(Stored records)
○ ○ ○
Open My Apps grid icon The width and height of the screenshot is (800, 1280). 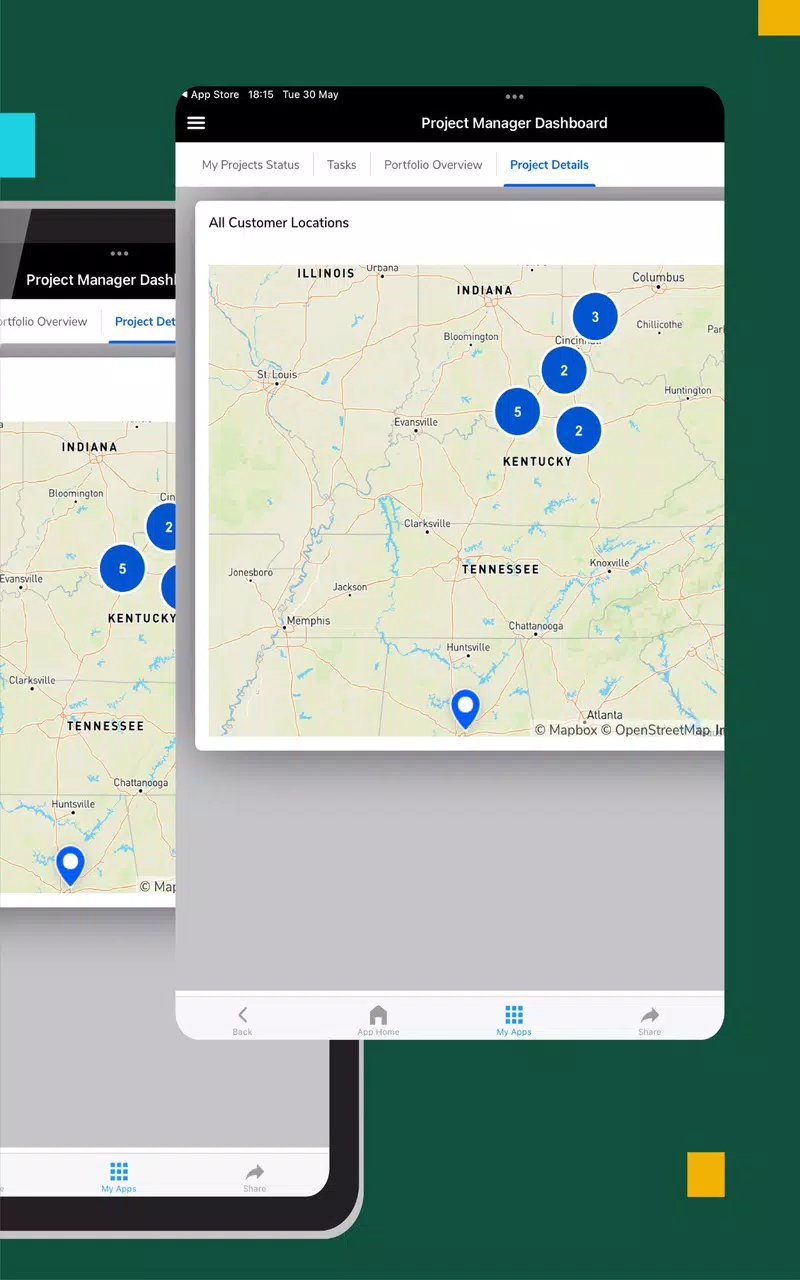pos(514,1015)
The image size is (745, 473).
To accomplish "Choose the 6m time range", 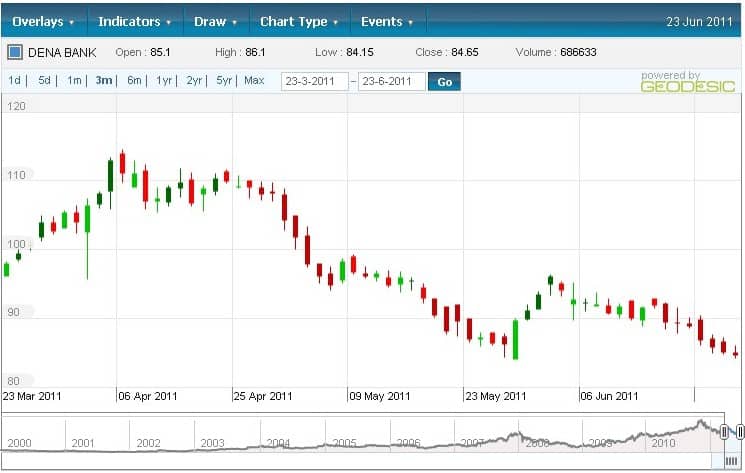I will pyautogui.click(x=134, y=81).
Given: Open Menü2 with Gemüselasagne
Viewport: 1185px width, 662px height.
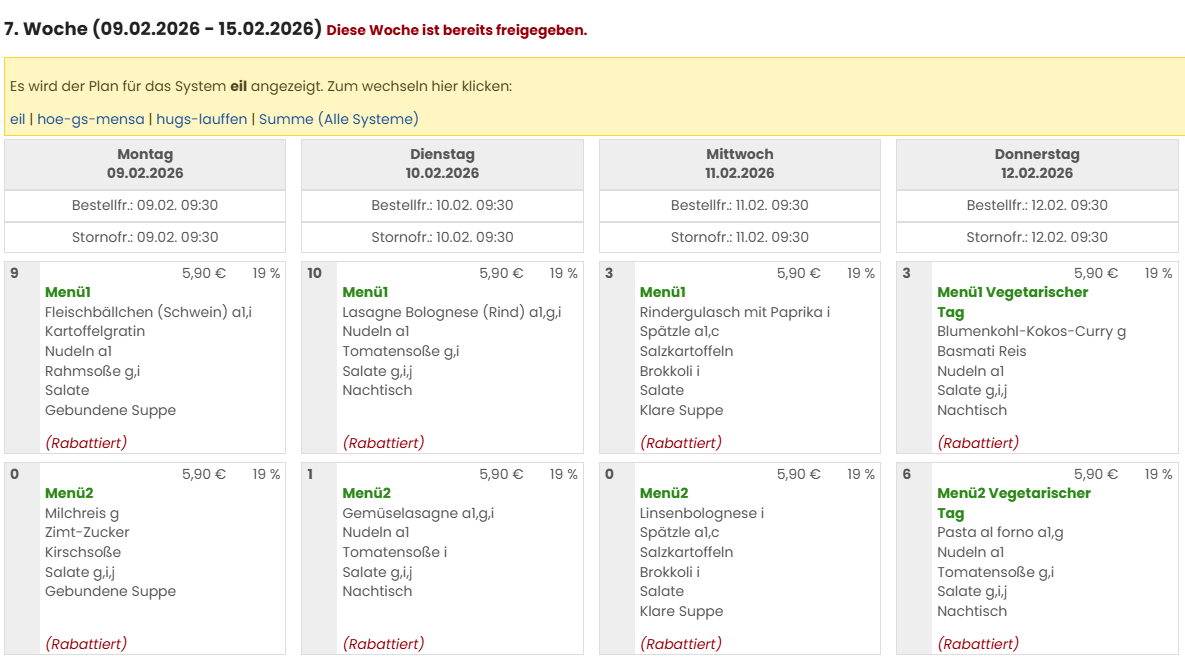Looking at the screenshot, I should click(366, 493).
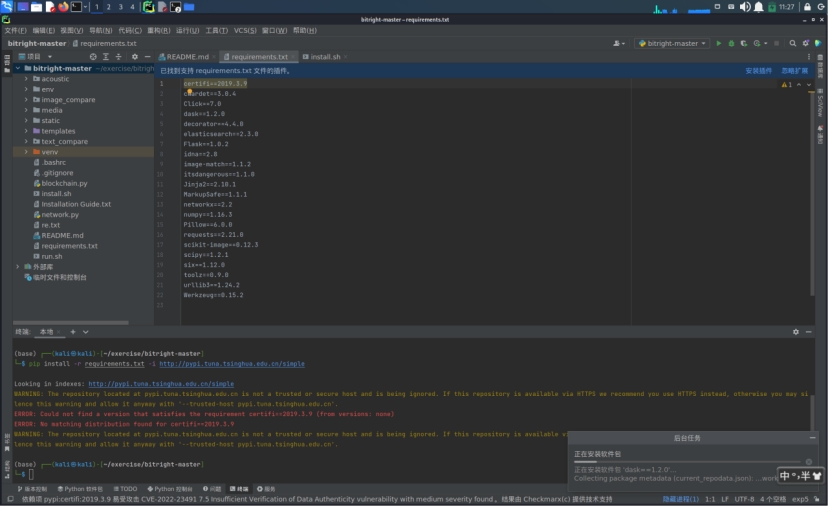Open IDE settings gear in toolbar
The height and width of the screenshot is (507, 829).
point(806,44)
○ ○ ○
Exercise directions — With the pictures excluded, transcribe word for word only the lines from the one containing "Given: Open Menü2 with Gemüselasagne" through the last line of the records.

Answer section —
Given: Open Menü2 with Gemüselasagne
Viewport: 1185px width, 662px height.
Looking at the screenshot, I should click(366, 493).
Open IDE settings gear in toolbar
The height and width of the screenshot is (507, 829).
point(806,44)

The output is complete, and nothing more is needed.